### What to produce
Copy everything from the line containing "The image size" down to the end of the records, requests included, and raise every number in the click coordinates of the answers by 108.

─── Supplied material ───

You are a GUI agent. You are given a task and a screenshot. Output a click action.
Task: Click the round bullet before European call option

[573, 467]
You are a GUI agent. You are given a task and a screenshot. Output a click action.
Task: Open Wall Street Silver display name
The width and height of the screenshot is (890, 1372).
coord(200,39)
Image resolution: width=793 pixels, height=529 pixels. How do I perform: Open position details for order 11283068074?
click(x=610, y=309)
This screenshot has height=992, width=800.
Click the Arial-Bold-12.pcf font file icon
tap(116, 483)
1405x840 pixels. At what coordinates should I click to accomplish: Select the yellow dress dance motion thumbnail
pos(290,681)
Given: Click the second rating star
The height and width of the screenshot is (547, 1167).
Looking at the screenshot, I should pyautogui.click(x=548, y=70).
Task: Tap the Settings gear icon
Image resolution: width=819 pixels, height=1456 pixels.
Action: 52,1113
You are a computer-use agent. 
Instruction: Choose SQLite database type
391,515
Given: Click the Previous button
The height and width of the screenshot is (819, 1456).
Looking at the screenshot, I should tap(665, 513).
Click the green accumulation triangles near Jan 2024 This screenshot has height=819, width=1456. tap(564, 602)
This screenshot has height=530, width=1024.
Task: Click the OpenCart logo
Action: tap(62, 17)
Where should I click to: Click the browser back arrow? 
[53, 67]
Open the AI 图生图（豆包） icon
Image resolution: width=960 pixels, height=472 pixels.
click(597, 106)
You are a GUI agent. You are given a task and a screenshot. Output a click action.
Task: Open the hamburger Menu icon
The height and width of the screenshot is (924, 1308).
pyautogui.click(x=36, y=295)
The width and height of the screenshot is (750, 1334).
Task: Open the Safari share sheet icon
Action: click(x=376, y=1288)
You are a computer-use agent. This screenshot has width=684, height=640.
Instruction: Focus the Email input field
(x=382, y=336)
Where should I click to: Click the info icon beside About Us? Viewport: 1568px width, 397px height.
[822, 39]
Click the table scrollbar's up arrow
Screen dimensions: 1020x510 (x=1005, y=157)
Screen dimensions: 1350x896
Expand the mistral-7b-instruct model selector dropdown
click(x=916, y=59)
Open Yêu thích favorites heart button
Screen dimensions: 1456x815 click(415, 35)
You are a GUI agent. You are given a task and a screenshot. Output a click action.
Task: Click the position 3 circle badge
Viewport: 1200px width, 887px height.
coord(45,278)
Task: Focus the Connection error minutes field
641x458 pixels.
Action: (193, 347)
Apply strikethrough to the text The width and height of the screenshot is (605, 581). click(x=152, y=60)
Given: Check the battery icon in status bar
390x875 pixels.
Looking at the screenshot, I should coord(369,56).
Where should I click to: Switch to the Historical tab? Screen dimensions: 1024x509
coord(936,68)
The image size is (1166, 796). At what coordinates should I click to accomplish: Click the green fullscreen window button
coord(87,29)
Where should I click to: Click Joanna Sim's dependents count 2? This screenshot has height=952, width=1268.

───

### Completed task
The image size is (1166, 796). At what coordinates should I click to accomplish: Click the green fullscreen window button
coord(195,137)
Where should I click to: Click Joanna Sim's dependents count 2? This screenshot has height=952, width=1268.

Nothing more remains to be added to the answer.